"Synthetic media" is the umbrella term for images, audio, video, and text that are generated or substantially altered by artificial intelligence. It covers a lot of ground, from a fully fabricated video of a public figure, to a real photograph with an AI-extended background, to a news summary written by a language model. For newsrooms, the category matters because the same techniques that power useful tools also power convincing fakes.
What counts as synthetic media
The label is broad on purpose. It includes deepfakes (AI-generated or face-swapped video), cloned voices, AI-generated images and illustrations, machine-written text, and hybrids that mix real and generated elements. The common thread is that a model, not a camera or a person alone, produced or changed the content.
How it is made
Most synthetic media today comes from a few families of models. Diffusion models generate images and video from text prompts. Large language models produce text. Voice models clone or synthesize speech from short samples. These systems have improved quickly, and the cost of producing a believable fake has fallen toward zero. We trace one fast-moving frontier in our report on voice cloning, and the video side in AI-generated video and how newsrooms should respond.
Why newsrooms care
Synthetic media cuts two ways. On one side it is a production tool, used for translation, summaries, and illustration. On the other it is a threat to the evidentiary value of a photograph or a recording. When any clip could be fabricated, the burden shifts to the newsroom to prove what is real. That is why detection and provenance have moved from niche concerns to core editorial infrastructure.
The question for editors is no longer "is this technology impressive." It is "can we tell, and can we show our readers, what is authentic."

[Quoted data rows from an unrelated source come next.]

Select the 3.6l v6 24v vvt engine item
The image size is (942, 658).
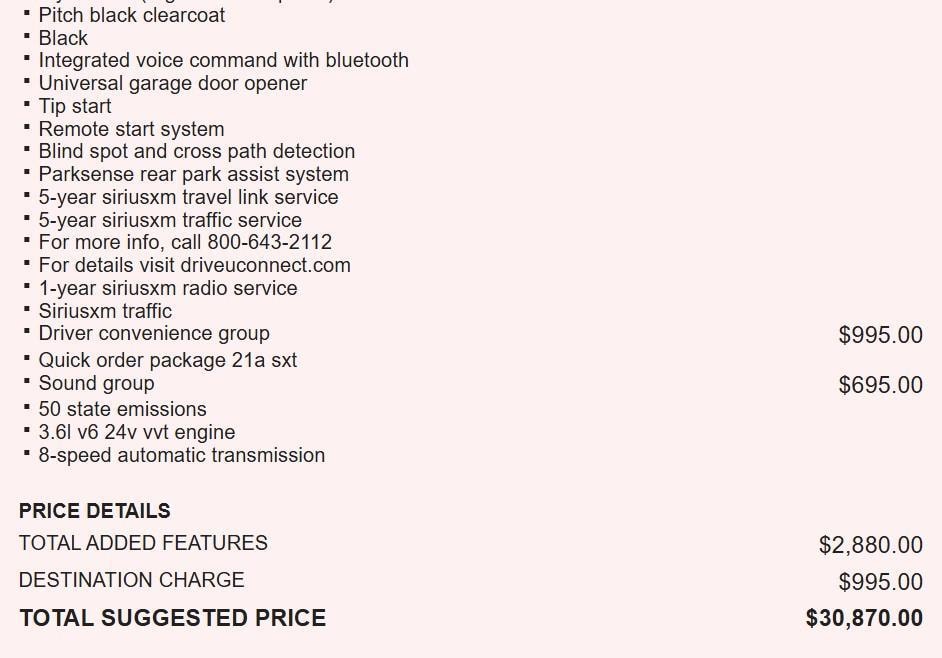tap(136, 432)
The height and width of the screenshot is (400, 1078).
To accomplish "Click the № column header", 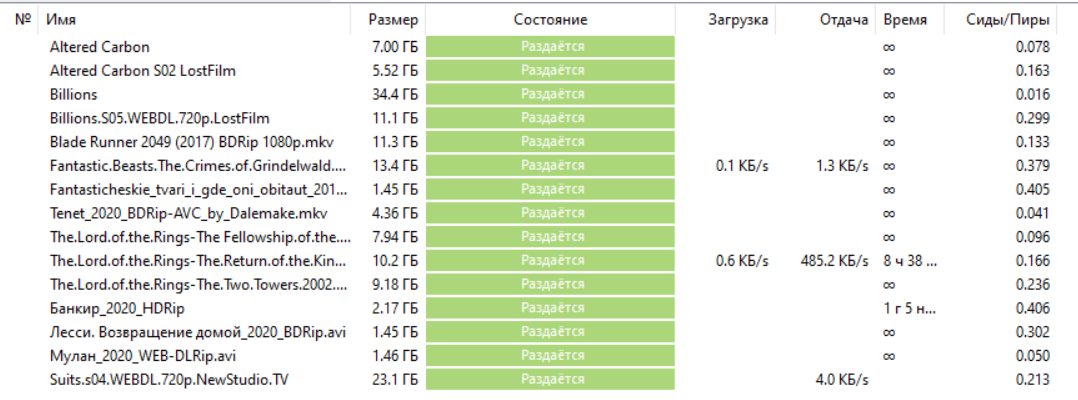I will point(24,20).
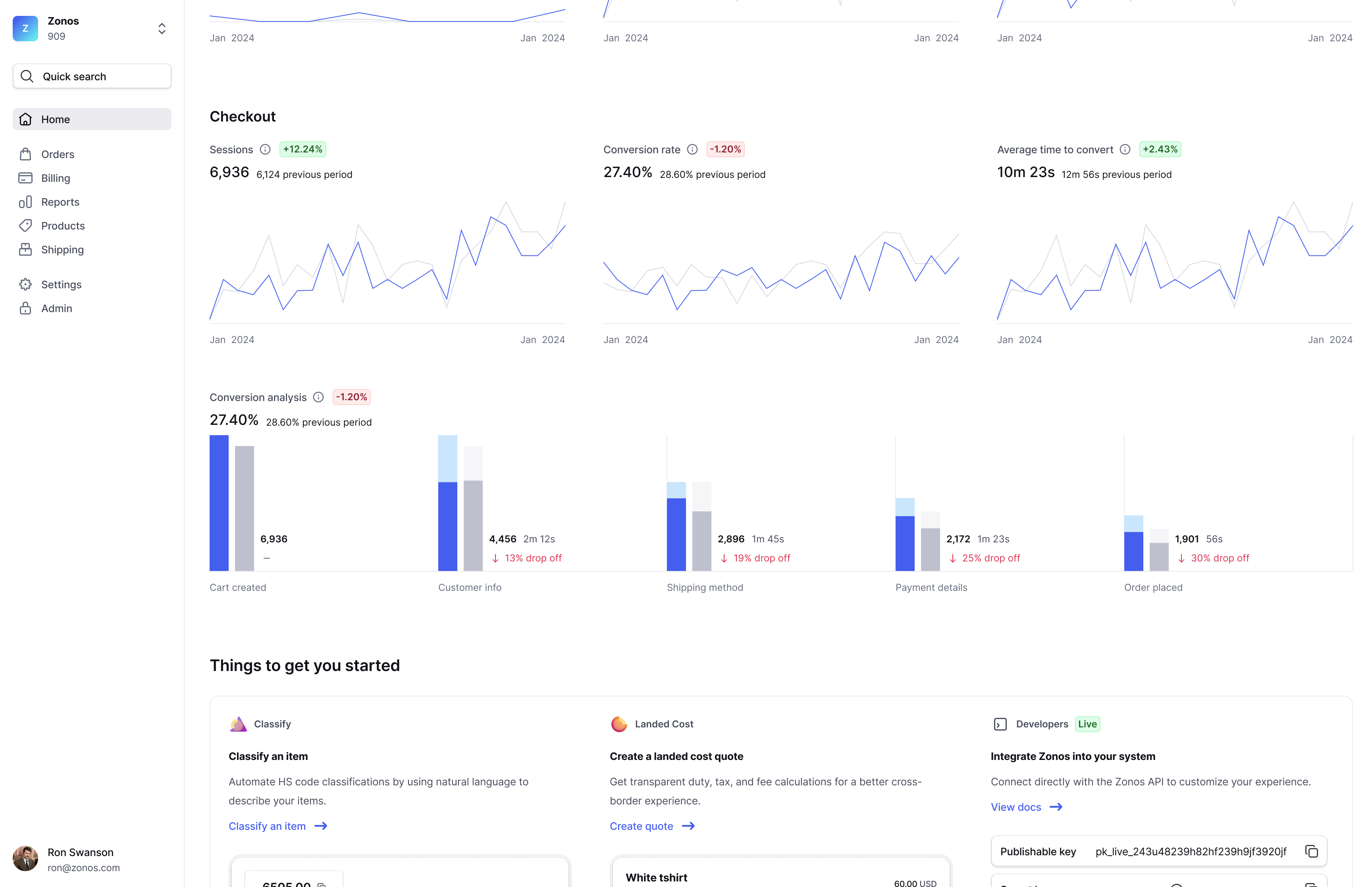Screen dimensions: 1372x887
Task: Click the Home sidebar icon
Action: 27,119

Detection and provenance: two responses
There are two broad defenses, and they work best together. Detection tries to spot synthetic content after the fact by looking for statistical traces. It is useful but imperfect, as we document in why AI detectors disagree. Provenance takes the opposite approach: it attaches verifiable information about origin and edits to a file, so authenticity travels with the content. The leading standard here is C2PA, which we explain in our complete guide to content provenance. For a full toolkit, see our buyer's guide to deepfake detection tools.
A working policy for synthetic media
Newsrooms do not need to ban synthetic media to stay trustworthy. They need a policy. A practical one names the tools allowed, the disclosure required when AI is used, and the verification steps for incoming footage. The Partnership on AI has published responsible-practice guidance along these lines, and major wire services have built verification into their workflows, as we cover in how Reuters, AP, and AFP fight deepfakes.
Sources
- Partnership on AI, Responsible Practices for Synthetic Media.
- Coalition for Content Provenance and Authenticity (C2PA) technical standard.
- Content Authenticity Initiative, guidance on provenance for publishers.